Legislator Refuses To Back Safety Measures at Vigil for Dead Child

A rally in Midwood shows the fecklessness of Brooklyn Council Member Chaim Deutsch.

10-year-old Enzo Farachio's parents Mary Majao and Angel Farachio during a vigil for their son last year. File photo: Julianne Cuba
10-year-old Enzo Farachio's parents Mary Majao and Angel Farachio during a vigil for their son last year. File photo: Julianne Cuba

Brooklyn Council Member Chaim Deutsch had nothing but “thoughts and prayers” at a vigil Thursday night in response to the deadly crash that this week claimed the life of a child in his district.

Asked by Streetsblog if he would sign on to City Council Speaker Corey Johnson’s bill creating a master plan for for street safety, Deutsch said: “I have to study it more.”

“You can’t make one plan for an entire city,” he extemporized. “Every neighborhood needs to be looked at independently in how to make those traffic changes. One size does not fit all, and we need to take a look closely at each area.”

Deutsch also professed himself unfamiliar with his colleague Brad Lander’s Reckless Driver Accountability Act, which would impound the vehicles belonging to drivers who rack five or more speed camera violations in a single year, despite being a co-sponsor of the bill.

“I have to look at the bill and see. We have like hundreds of bills in the City Council. I have to take a look at it — call me tomorrow and I’ll take a look at it,” said Deutsch, who moments earlier had stood next to the dead child’s parents.

Deutsch clarified on Friday that he does support Lander’s Reckless Driver Accountability Act since he is “signed on to it,” adding that he was not in the right head space to answer questions from the press at the vigil to which press was invited.

Deutsch’s remarks came as activists and family members of 10-year-old Enzo Farachio gathered down the street from the bus stop on Ocean Avenue and Avenue L where the child was killed on Tuesday. The grade-schooler never had a chance after driver Alexander Katchaloft, 59, jumped the sidewalk with his SUV, plowing into him.

• Problem statement
In the article about the vigil, where was Enzo Farachio killed?

• Data
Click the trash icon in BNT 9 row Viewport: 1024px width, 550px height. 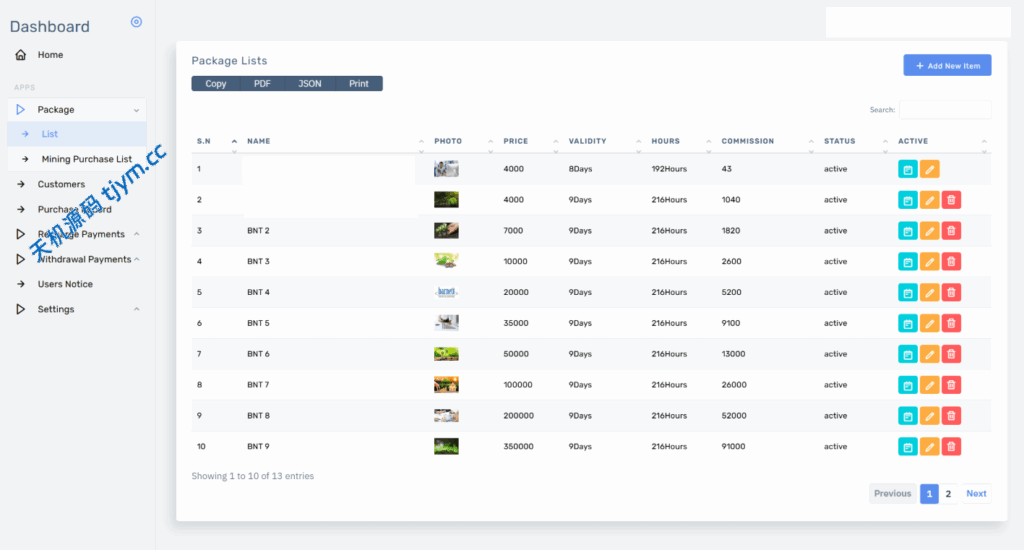pos(951,447)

• Output of the task
At the bus stop on Ocean Avenue and Avenue L.